Given passage ::

=====

6. Mr. Shakti Raj Sinha, learned counsel appearing

for the appellant/plaintiff, would make the

following submissions :­

(i) that, the first appellate Court fell into

legal error in reversing the finding recorded by

the trial Court with regard to issue No. 1

wherein it has clearly been held that Bhagmaniya

Bai succeeded the property of Devsharan after

his death. Such a finding could not have been

reversed in absence of cross­objection filed by

the defendants before the first appellate Court

in the first appeal.

(ii) that, though in order to prove the Will

(Ex. P/1), the affidavit/evidence of one of the

attesting witnesses namely Satendra Prasad was

filed on 28/11/2005, but abruptly the

opportunity to lead evidence was closed and no

opportunity to lead evidence was granted due to

which plaintiff suffered prejudice.

As such, the instant appeal deserves to be

allowed by setting aside the judgment and decree

passed by both the Courts below.

6

7. Mr. Anurag Dayal Shrivastava, learned counsel

appearing for the respondents/defendants, would

make the following submissions :­

(i) that, filing of cross­objection on the part

of defendants was not necessary in order to

question the finding recorded by the trial Court

and only in order to question the decree passed

by the trial Court, filing of cross­objection

would have been necessary. He would rely upon

the decision rendered by the Supreme Court in

the matter of Banarsi and Others v. Ram Phal1

which has been followed by this Court in the

matter of Thakumal (Dead) through LRs. Mamtabai

Others v. Chakradhar Rao Bhosle2.

=====

Stored rows ::
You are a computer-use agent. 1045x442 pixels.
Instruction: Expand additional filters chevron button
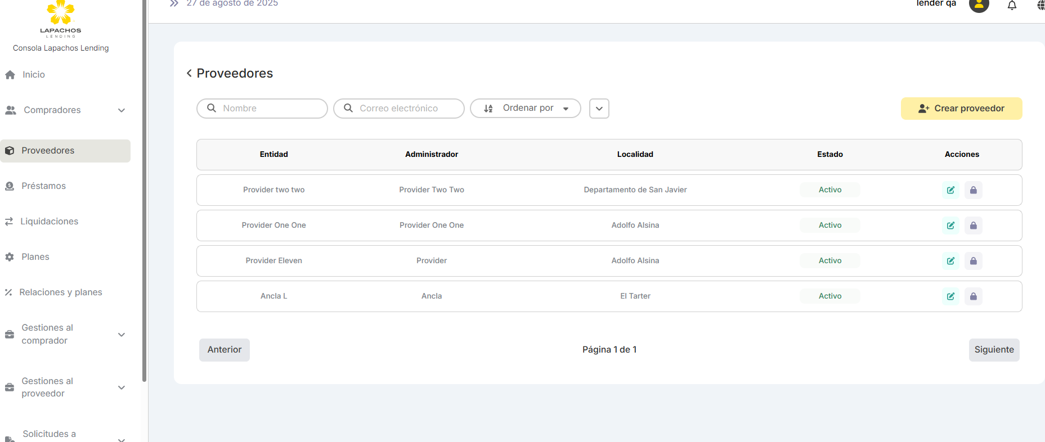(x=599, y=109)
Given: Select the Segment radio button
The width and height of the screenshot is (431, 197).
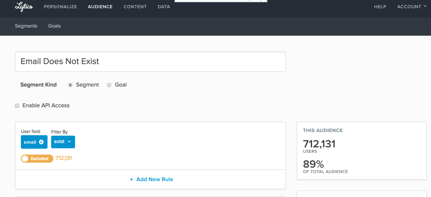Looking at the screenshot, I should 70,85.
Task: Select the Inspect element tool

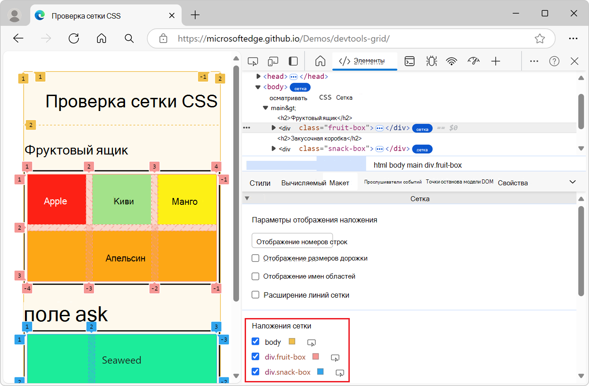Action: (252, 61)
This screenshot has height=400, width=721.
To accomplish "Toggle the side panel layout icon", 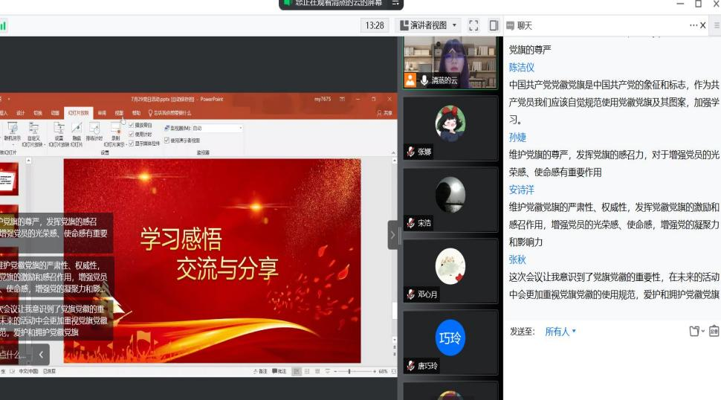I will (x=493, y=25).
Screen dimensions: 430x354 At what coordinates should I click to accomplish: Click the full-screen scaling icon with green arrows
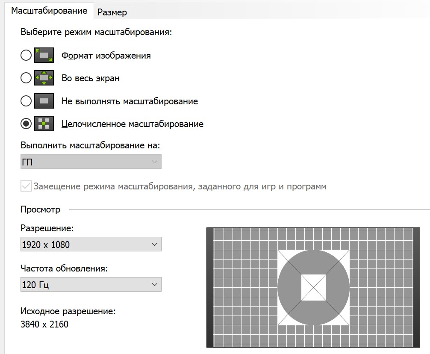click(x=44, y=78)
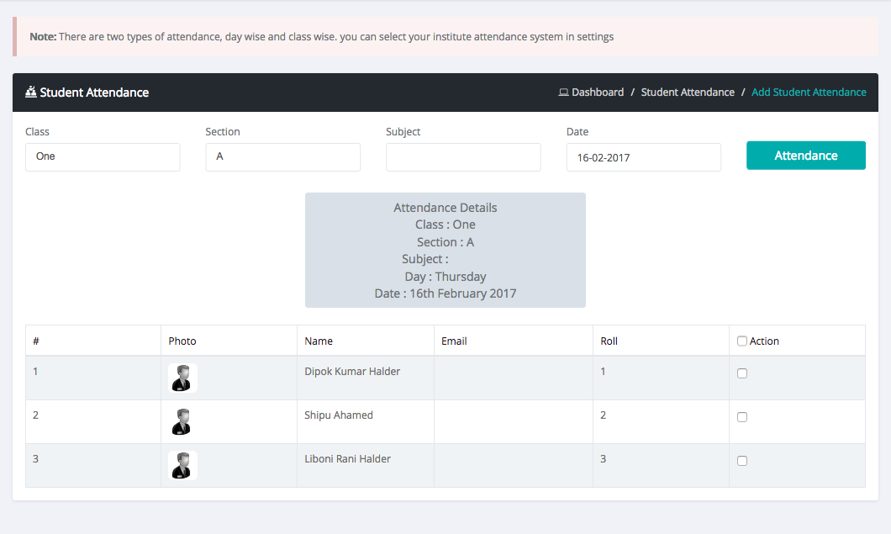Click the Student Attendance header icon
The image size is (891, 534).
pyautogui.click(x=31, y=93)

=====

Exercise requirements ::
1) In the court submissions, on what date was the affidavit/evidence of the attesting witness Satendra Prasad filed?
2) List every person named in the court submissions, leaving out the names that appear in the titles of cited decisions.
3) Quote the court submissions from "filed on 28/11/2005, but" to "plaintiff suffered prejudice.".

Complete answers ::
1) 28/11/2005

2)
- Shakti Raj Sinha
- Bhagmaniya Bai
- Devsharan
- Satendra Prasad
- Anurag Dayal Shrivastava

3)
filed on 28/11/2005, but abruptly the

opportunity to lead evidence was closed and no

opportunity to lead evidence was granted due to

which plaintiff suffered prejudice.